This review from Essentially Surrey is from September 2019 and the production at Clapham Omnibus.
Angela Marray gives a bravura performance in Frank McGuiness’s emotionally charged study of pain and loss. Don Brown sees The Match Box at Clapham’s Omnibus Theatre.
Sal is living on a small island off the coast of Kerry. She is physically isolated – she’s left her English home and friends to live in the place from where her Irish parents emigrated. She endures (or has constructed) emotional isolation, removed from the lives of her cousins, aunts and uncles.
Over the 100 minutes of the play, we unpick the layers of Sal’s secret, as the story turns through loss, grief, absence and revenge to a catharsis of sorts, as Sal acknowledges her deep emotional pain caused by the shocking death of her 12-year-old daughter.
Compulsively lighting matches, Sal reflects on how we don’t know how long each match will burn. Each has “its own time to flare… its own span of life”, and in the first half of the play, this seems an obvious metaphor for the life of her child. But as Sal’s story progresses this burning hints at something altogether less metaphorical: “ I’m the smell of sulphur or brimstone…come near me and I will burn you.”
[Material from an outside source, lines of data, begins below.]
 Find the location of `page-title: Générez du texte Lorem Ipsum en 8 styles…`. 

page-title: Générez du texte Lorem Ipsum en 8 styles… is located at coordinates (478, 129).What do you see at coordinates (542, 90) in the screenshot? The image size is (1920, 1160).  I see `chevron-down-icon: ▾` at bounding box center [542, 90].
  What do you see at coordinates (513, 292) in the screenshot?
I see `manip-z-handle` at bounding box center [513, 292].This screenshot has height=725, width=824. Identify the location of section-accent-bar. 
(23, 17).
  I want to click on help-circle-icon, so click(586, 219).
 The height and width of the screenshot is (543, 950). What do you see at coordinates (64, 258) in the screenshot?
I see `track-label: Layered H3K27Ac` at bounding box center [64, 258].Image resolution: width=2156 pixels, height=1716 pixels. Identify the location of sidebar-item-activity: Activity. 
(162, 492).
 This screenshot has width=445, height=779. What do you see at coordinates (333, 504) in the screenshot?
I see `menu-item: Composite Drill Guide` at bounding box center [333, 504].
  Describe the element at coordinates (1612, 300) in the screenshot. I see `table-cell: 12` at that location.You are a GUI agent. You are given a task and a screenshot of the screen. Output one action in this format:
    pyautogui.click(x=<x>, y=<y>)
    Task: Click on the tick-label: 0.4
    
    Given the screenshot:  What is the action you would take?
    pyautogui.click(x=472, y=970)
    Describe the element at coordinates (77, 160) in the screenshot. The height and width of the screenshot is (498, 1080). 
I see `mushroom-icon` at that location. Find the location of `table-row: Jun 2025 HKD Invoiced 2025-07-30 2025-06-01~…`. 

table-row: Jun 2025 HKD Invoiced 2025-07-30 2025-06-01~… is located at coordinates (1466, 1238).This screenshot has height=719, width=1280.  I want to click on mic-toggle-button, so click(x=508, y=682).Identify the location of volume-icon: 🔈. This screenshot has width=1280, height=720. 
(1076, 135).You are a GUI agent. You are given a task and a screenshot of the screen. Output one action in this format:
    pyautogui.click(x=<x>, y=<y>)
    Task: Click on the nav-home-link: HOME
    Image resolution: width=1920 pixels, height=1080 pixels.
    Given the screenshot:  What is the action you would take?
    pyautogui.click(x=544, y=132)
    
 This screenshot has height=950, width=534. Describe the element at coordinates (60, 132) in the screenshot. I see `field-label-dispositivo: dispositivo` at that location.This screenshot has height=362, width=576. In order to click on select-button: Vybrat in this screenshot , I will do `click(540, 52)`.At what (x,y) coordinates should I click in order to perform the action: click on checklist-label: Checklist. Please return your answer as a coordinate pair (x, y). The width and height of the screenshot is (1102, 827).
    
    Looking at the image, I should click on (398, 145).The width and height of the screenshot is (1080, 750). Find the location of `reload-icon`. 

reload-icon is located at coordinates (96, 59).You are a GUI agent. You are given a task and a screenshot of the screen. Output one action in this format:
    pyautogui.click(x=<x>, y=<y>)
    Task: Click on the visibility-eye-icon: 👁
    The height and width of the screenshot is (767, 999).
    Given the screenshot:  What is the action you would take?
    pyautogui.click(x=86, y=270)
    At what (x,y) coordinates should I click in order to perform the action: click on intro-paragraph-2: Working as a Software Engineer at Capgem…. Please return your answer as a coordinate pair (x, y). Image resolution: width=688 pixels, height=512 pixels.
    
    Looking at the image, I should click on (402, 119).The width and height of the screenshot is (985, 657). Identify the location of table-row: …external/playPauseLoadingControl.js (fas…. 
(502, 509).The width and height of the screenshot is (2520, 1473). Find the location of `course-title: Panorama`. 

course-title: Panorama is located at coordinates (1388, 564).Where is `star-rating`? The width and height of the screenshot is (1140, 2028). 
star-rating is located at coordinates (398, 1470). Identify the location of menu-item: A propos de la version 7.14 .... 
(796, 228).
Frank McGuiness’s play is a gruelling study of how we deal with extreme grief and loss, of a woman who has “a hole where my heart was”. It’s a one-woman show, with Sal (Angela Marray) talking directly to the audience throughout, occasionally inhabiting other characters in Sal’s life – her mother, father, friends and acquaintances.
Marray captures the emotions of Sal wonderfully, with an expressive face and physicality, taking us further into Sal’s suffering. Occasionally the words that are spoken don’t seem to belong to Sal, but I think this is an issue with the play itself – at times it seems more like a short story to be read rather than a play to be performed.